Features

Follow our live review of Michelle Obama’s highly-anticipated memoir, Becoming

We asked author and Michelle Obama super-fan, Candice Carty-Williams, to share her experience of reading the most anticipated book of 2018, Becoming. Read-along with us and follow our live blog below.

Candice Carty-Williams
Read-along with Candice Carty-Williams

It’s all a process: Chapters 21-24 and Epilogue

The final few chapters of Becoming are so inspirational that I immediately want to jump up and campaign for slow and steady change in every possible area of my life.
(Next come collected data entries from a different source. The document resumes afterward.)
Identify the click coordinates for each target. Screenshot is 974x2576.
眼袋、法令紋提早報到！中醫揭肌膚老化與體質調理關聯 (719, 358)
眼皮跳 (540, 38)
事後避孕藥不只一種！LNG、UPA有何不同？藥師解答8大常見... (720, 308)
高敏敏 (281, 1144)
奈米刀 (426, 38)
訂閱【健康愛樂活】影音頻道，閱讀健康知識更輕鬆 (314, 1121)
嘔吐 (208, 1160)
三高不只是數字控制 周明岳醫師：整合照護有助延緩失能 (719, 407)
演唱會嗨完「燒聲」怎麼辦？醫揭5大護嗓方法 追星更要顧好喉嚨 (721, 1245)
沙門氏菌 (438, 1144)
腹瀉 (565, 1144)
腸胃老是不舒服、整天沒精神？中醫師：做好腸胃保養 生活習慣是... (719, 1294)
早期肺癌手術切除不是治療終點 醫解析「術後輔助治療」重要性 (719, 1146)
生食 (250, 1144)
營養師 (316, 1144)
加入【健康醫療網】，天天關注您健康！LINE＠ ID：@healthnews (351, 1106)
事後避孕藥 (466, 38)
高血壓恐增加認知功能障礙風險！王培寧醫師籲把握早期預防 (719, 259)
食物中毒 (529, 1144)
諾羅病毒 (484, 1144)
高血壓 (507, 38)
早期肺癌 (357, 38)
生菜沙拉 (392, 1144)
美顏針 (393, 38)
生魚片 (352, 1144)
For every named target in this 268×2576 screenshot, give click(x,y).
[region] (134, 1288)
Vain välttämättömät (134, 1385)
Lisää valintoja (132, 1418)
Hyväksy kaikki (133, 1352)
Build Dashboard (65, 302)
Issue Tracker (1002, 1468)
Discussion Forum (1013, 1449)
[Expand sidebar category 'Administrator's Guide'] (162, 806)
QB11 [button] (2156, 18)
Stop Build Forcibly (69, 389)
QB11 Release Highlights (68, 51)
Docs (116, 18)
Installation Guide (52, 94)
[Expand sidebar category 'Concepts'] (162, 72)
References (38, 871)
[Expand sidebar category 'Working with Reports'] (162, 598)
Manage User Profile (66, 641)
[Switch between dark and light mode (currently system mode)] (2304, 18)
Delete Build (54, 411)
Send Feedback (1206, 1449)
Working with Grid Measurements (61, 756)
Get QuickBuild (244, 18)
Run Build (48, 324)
We follow the progress and the success stories of Let’s Move!, Michelle’s campaign to raise a generation of healthy American kids, as well as learning about the conception of her leadership and mentoring programme that strove to pay attention to young women . ‘I knew from my own life experience that when someone shows genuine interest in your learning and development, even if only for ten minutes in a busy day, it matters …especially for women, for minorities, for anyone society is quick to overlook.’ Michelle also says, more than once, that having been in multiple rooms where she’d been the only woman of colour, or even the only woman, she needed to ensure that others like her were coming up behind her. Those of us lucky enough to know how important mentorship can be in our own lives should take note of this; I know I certainly will.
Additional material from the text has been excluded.